By Sujata Rao
LONDON, May 7 (Reuters) - Investors dumped emerging stocks and bonds on Thursday, as German and U.S. bond yields hit multi-week highs, pushing equity indexes down 1-2 percent and fuelling heavy currency losses.
As outflows gathered pace from emerging assets, options markets showed implied volatility - a gauge of expected exchange rate swings - spiking to multi-month highs on currencies ranging from the Korean won to Polish zloty.
MSCI's main emerging equity index lost 1.4 percent, touching a one-month low, while Asian shares excluding Japan lost 1.6 percent, led by a 2.75 percent rout on Chinese stocks. India, one of the best equity performers in the past year, suffered its biggest daily fund outflow in more than a year on Wednesday
In emerging Europe too, most bourses lost ground, with Russia, so far supported by an oil price rally, also falling more than 1 percent.

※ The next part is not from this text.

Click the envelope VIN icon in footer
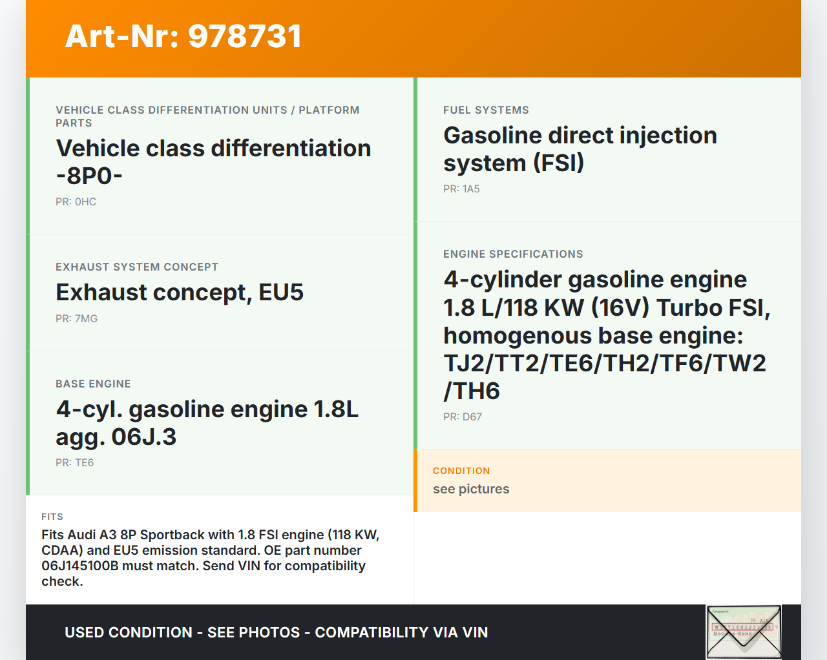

"It is a bit of a bloodbath in equity markets. There are several things going on ... the rise in oil prices, inflation expectations. Bond yields globally, including in emerging markets, have gone up and equity markets have come off the boil," said Neil Shearing head of emerging markets research at Capital Economics.
"I think this could be a soft patch for markets, lasting a few weeks."
Bonds fell across the board, forcing Poland to cancel its weekly bond auction. Polish five-year yields at the highest since end-August 2014, a rise of more than 50 bps this month .
Hungarian five- and ten-year yields surged 13 and 22 bps respectively . Indian and South African yields jumped to multi-month highs.
"The developed market bond sell-off is undoubtedly hurting long emerging local bonds positions, especially with duration five-years or longer," Standard Bank said in a note.
The analysts said however that the unwinding of long dollar positions could help emerging currencies, noting that "those who avoided non-dollar assets for fear of continuing dollar strength will now look to EM for extra yield."
For now however, the outflows from bonds and stocks were pressuring emerging currencies, with the Indian rupee down 1 percent to nearly 20-month lows against the dollar while the rand and the lira fell 0.6 percent .
The zloty and forint also fell sharply against the rising euro though the regional safe haven the Czech crown firmed 0.15 percent ahead of a central bank meeting that should leave policy unchanged.
Currencies may face more pain ahead. One-month implied volatility, derived from options prices, was at the highest since December on the Indian rupee and picked up to five-week highs on the Korean won.